WikiLeaks, a website founded by Julian Assange (pictured), has famously disclosed numerous dark government and corporate secrets, but according to a new report, there have been many innocent people who have been outed along the way.

According to The Associated Press, the privacy of hundreds of people has been compromised by the transparency group.

The news service notes that WikiLeaks named teens who were victims of rape on two occasions, and revealed the name of a Saudi Arabian citizen who had been arrested for homosexuality -- a death penalty offense in the strict Muslim country.

The news service was not able to reach Assange, who has been living in the Ecuadorian embassy in London since June 2012, and there was no answer to questions sent to the WikiLeaks website.

However, WikiLeaks did tweet on Aug. 23: "US big media scramble to side with presumptive winner #Clinton.
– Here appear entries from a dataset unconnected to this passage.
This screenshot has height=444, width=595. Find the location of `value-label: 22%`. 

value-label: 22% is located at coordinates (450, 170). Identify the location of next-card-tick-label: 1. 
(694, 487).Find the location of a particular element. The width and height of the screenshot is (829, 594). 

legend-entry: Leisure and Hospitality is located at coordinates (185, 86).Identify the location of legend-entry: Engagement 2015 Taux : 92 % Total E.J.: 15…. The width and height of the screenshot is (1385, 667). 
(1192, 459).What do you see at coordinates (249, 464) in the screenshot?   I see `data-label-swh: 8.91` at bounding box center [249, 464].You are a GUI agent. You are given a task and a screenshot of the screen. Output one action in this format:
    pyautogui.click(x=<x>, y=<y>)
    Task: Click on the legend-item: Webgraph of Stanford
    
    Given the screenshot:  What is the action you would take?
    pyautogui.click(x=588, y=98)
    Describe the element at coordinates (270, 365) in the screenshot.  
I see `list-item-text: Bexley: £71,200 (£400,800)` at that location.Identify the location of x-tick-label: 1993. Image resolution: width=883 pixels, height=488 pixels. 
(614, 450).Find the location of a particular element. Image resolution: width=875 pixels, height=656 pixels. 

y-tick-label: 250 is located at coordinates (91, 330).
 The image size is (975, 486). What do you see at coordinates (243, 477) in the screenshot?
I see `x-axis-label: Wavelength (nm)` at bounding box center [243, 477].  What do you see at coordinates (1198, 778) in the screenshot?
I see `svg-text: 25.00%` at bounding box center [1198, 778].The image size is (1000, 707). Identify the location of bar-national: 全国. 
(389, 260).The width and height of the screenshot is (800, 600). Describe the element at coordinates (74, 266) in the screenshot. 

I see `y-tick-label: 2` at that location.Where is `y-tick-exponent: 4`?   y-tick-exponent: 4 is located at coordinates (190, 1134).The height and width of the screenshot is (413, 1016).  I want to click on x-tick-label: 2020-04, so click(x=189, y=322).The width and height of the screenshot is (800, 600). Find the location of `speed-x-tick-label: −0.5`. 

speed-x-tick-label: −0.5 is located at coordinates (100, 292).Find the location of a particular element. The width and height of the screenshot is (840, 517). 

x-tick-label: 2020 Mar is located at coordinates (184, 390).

We expect many more recycled attacks like AP's today as our leaks continue."

"No, WikiLeaks did not disclose 'gays' to the Saudi govt. Data is from govt & not leaked by us. Story from 2015. Re-run now due to election."

There is no mention of Democratic presidential nominee Hillary Clinton or the U.S. election in the AP report.

The news wire notes that diplomatic cables from Saudi Arabia, exposed by WikiLeaks, contain at least 124 medical files that included "psychiatric conditions, seriously ill children or refugees."

The AP reports that it contacted 23 people, mostly in Saudi Arabia, whose personal information was revealed by WikiLeaks.

According to the news service, WikiLeaks often reveals people's "identity records, phone numbers and other information easily exploited by criminals."

WikiLeaks has reportedly published information that includes: marriages, divorce documents, kids who are missing, elopements, marital certificates (virginity records), personal debt, custody disputes, theft allegations and people with sexually transmitted diseases such as HIV and Hepatitis C.

Lisa Lynch, a professor at Drew University who has been following WikiLeaks, told the AP: "For [Assange] the ends justify the means."

"We have a harm-minimization policy," Assange said in 2010. "There are legitimate secrets. Your records with your doctor, that’s a legitimate secret."

"We can’t sit on material like this for three years with one person to go through the whole lot, line-by-line, to redact," Assange later said. "We have to take the best road that we can."